Page extract >>

____

Dirty Deeds is a 2002 film shot in Australia. It was directed by noted fringe director David Caesar and stars Bryan Brown, Toni Collette, Sam Neill, Sam Worthington, John Goodman and Andrew Sommerich and produced by Nine Films and Television, the film and television production arm of the Nine Network, owned by PBL Media, now Nine Entertainment Co.

Plot

Barry Ryan is a late 1960s Australian mobster who controls the Sydney gambling scene and is making huge profits from casino slot machines. His profitable venture attracts the unwanted attention of the American Mafia, who attempt to secure a piece of the action by sending in two of their henchmen: the pensive, world-weary veteran Tony and his violent, not-too-bright sidekick Sal. Ryan soon finds himself fending off the trigger-happy "yanks", outback-style, while also contending with his feisty wife, needy mistress, and a crooked cop.

____

Data >>
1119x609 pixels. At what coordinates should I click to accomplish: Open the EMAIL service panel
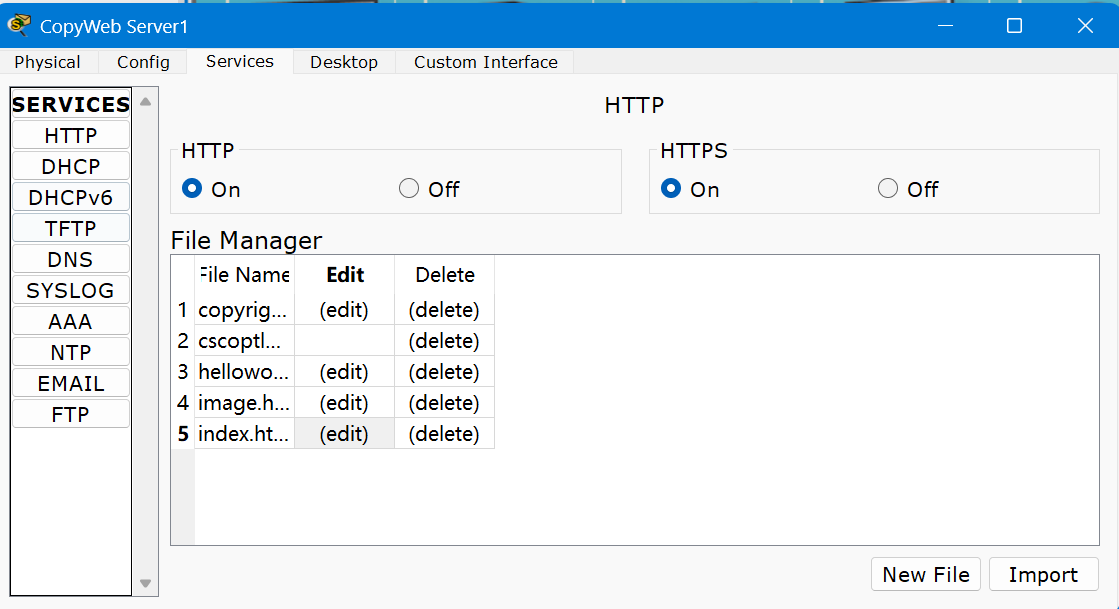coord(71,383)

____

Exercise prompt >>
Edit the Dirty Deeds film description, starting with "Dirty Deeds is" and going on through "Nine Entertainment Co.", so that "filmed in Australia" replaces "shot in Australia".

Result >>
Dirty Deeds is a 2002 film filmed in Australia. It was directed by noted fringe director David Caesar and stars Bryan Brown, Toni Collette, Sam Neill, Sam Worthington, John Goodman and Andrew Sommerich and produced by Nine Films and Television, the film and television production arm of the Nine Network, owned by PBL Media, now Nine Entertainment Co.